WORK TASK → Scan the entries for the word "agent". Every line that has it should be copied.

DATA SUPPLIED →
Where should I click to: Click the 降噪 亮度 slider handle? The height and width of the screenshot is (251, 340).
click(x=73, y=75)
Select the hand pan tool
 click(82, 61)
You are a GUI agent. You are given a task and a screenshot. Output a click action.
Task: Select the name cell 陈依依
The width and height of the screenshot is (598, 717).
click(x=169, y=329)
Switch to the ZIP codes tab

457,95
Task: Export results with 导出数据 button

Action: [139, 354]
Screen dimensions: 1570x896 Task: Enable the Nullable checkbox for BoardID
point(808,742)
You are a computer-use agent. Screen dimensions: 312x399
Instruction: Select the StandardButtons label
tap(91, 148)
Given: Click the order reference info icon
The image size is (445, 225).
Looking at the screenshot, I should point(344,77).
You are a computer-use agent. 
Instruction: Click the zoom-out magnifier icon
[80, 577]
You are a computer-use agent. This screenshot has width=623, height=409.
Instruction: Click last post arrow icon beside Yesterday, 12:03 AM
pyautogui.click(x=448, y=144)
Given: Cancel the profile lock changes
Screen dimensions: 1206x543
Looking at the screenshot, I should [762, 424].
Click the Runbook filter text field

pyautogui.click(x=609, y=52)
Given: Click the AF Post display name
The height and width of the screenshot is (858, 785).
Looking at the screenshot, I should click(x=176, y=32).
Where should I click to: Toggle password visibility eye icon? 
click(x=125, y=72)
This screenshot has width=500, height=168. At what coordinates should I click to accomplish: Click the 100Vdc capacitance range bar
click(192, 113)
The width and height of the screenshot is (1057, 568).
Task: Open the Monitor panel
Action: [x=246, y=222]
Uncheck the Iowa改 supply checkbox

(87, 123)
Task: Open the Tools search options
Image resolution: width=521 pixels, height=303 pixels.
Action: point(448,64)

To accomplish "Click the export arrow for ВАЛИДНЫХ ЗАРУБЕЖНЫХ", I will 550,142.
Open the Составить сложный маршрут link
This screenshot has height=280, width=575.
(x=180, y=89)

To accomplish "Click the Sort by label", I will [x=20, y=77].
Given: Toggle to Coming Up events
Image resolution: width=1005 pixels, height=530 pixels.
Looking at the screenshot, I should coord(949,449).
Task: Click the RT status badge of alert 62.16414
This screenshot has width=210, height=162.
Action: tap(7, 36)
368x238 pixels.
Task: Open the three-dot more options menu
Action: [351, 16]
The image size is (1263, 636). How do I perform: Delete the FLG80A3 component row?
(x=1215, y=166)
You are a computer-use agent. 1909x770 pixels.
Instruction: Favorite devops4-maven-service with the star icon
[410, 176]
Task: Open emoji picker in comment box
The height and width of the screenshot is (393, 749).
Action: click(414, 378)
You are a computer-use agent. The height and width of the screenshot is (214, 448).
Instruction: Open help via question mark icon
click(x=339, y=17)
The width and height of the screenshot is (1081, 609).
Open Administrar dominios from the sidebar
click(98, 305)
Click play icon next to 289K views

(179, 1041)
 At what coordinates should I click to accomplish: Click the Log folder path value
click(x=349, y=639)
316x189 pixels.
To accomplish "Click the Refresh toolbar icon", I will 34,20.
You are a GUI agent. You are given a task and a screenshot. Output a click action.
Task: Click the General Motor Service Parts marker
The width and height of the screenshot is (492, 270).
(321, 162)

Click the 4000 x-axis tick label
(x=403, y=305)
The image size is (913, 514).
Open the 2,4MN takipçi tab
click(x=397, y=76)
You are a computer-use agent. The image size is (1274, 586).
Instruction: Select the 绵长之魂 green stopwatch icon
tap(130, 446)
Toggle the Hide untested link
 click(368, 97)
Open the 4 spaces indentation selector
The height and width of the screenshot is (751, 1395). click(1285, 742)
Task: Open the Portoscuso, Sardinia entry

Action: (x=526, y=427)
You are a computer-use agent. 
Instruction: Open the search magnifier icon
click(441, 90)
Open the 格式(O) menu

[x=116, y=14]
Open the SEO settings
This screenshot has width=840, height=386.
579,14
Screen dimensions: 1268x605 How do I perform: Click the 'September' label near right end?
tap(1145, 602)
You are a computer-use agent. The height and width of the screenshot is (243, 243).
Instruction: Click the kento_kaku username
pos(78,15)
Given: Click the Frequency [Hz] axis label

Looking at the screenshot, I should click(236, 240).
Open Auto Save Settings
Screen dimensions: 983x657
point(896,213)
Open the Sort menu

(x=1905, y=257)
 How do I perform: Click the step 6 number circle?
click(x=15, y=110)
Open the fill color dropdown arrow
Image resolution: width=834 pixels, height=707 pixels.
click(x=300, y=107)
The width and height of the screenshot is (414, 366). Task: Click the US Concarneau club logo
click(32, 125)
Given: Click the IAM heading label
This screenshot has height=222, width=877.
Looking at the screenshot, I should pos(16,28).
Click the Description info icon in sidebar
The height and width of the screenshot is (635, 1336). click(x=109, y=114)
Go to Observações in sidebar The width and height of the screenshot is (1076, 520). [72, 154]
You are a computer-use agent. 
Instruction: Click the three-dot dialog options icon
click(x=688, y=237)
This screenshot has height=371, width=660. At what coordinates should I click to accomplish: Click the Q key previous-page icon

OUTPUT OF THE TASK →
You are a GUI agent. You are given a task and a screenshot. Output a click action.
You are a computer-use agent. Screen dimensions: 312x399
You are a computer-use agent. 
You are a computer-use agent. This screenshot has width=623, height=409.
You are a computer-use agent. 1909x770 pixels.
You are a computer-use agent. The height and width of the screenshot is (214, 448).
You are a GUI agent. You are given a task and a screenshot. Output a click action.
You are a computer-use agent. The image size is (1274, 586).
You are a computer-use agent. 
You are a computer-use agent. The height and width of the screenshot is (243, 243).
You are a computer-use agent. 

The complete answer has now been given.